Your task
Name every person mentioned by name in the article below on fixed costs in clinical negligence claims.

Excerpted text
By: 14 January 2016
Government says fixed costs in clinical negligence will come in this October

The Government is intent on introducing fixed recoverable costs in clinical negligence claims on is 1 October this year, despite having not released a consultation on the matter.

Litigation Futures has reported Health Minister Ben Gummer as saying that the fixed legal costs would be brought in this year in order to better manage clinical negligence claims through the legal process.

Labour justice spokesman Andy Slaughter had asked the Government this week as to whether it had considered delaying the introduction of fixed costs until the planned reductions in costs, as a result of the LASPO Act, began to materialise.

In response, Gummer said that the intention was still to introduce fixed recoverable costs for clinical negligence claims from 1 October, following the outcome of the public consultation.

“The department is aware that there are pre-Legal Aid, Sentencing and Punishment of Offenders Act 2012 cases in the system and will be for a number of years,” he said.

“However, FRC for clinical negligence is not a new concept and had been proposed by Lord Woolf and Lord Justice Jackson in 1996 and 2009 respectively in order to better manage clinical negligence claims through the legal process.”

Records provided

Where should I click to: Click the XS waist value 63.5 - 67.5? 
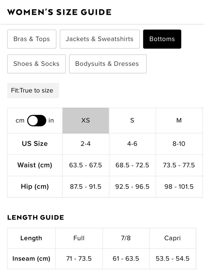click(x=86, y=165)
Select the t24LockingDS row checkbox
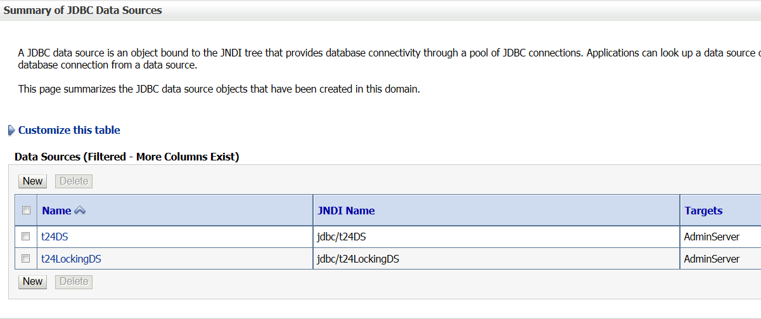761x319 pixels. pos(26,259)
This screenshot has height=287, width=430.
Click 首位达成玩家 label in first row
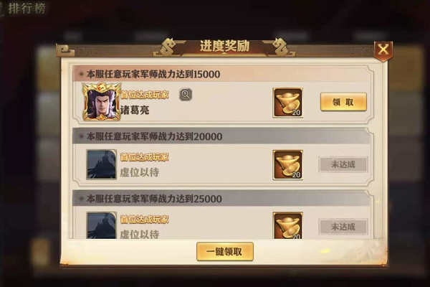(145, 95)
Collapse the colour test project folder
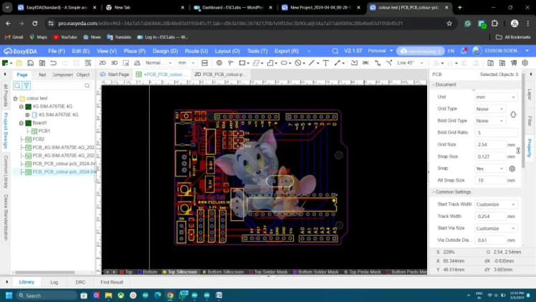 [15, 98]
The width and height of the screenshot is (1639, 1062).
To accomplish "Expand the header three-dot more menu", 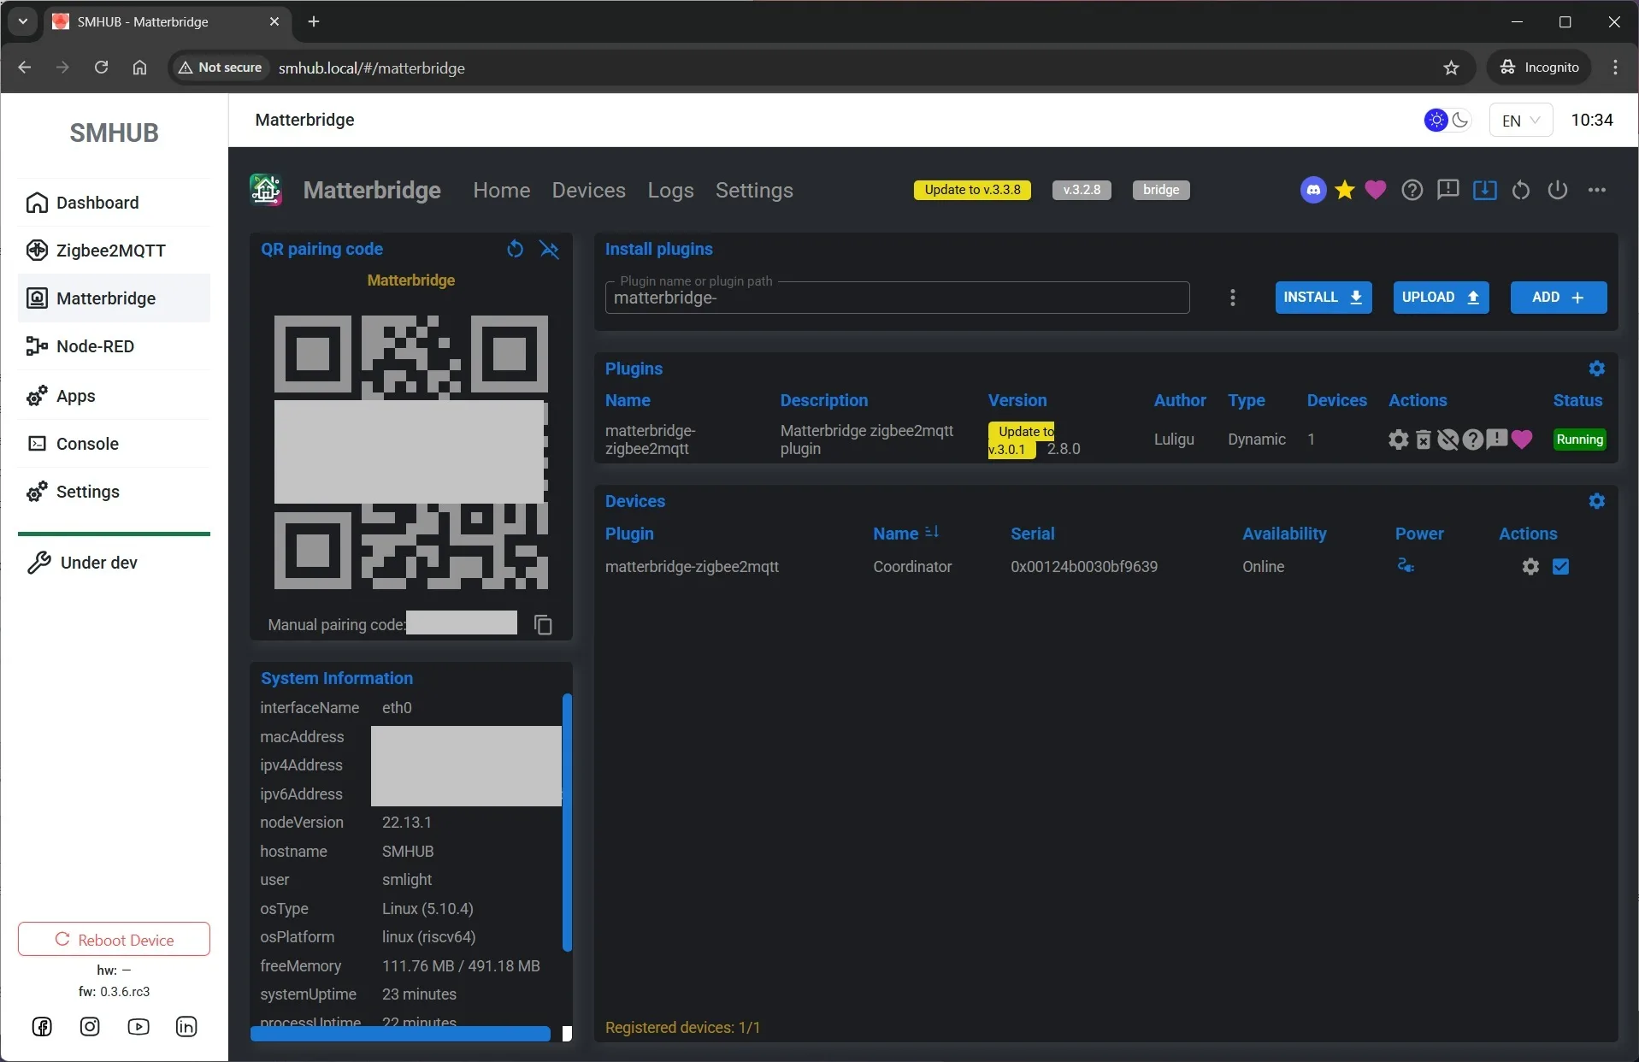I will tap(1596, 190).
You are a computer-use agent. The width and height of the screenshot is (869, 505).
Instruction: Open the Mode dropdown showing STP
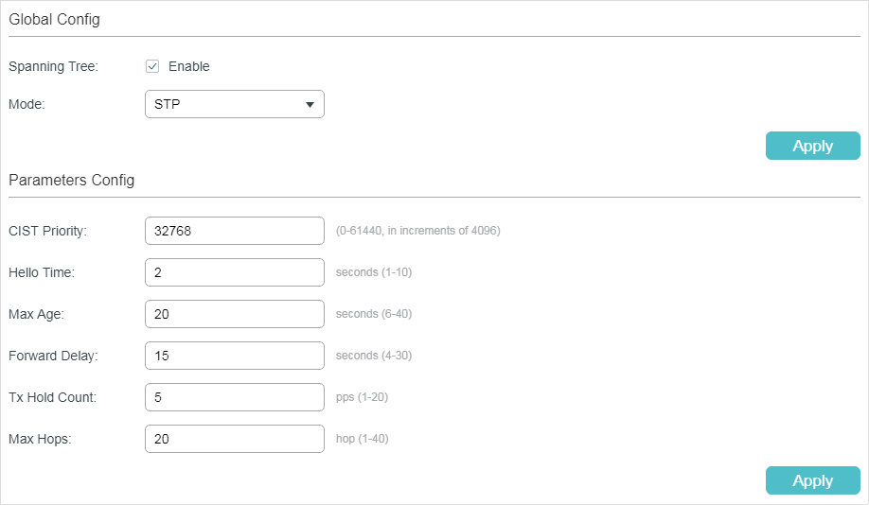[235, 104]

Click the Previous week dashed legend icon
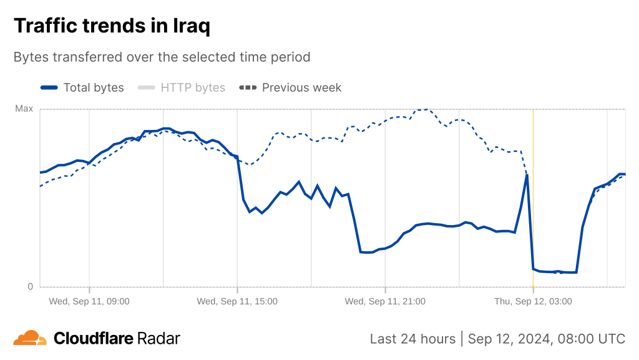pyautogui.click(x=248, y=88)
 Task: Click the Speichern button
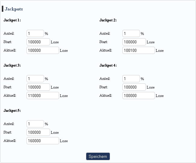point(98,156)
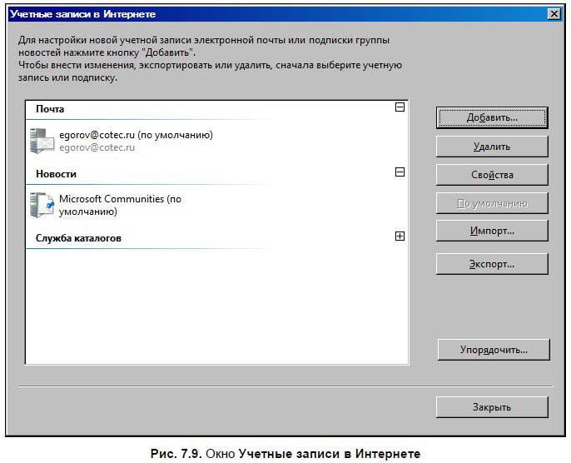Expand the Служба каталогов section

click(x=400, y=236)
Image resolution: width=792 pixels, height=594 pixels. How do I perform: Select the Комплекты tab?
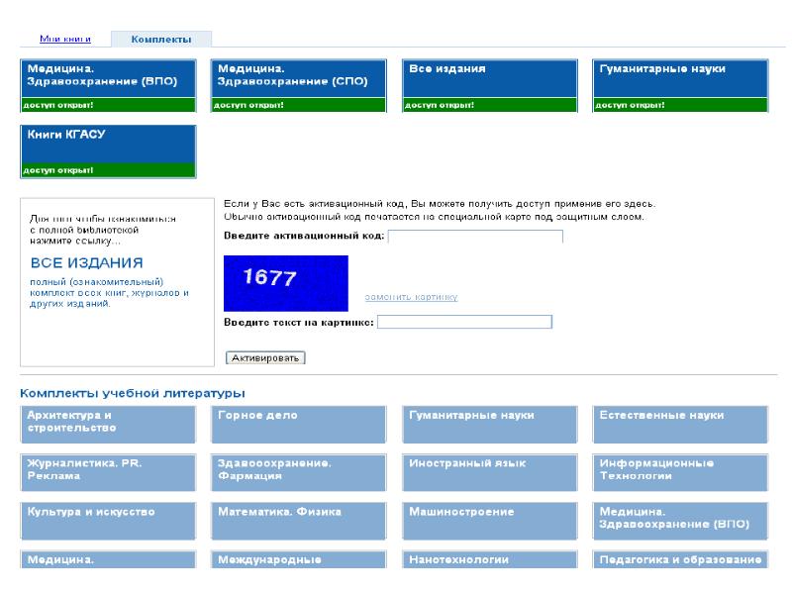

Reply to the exercise
Ben Gummer, Andy Slaughter, Lord Woolf, Lord Justice Jackson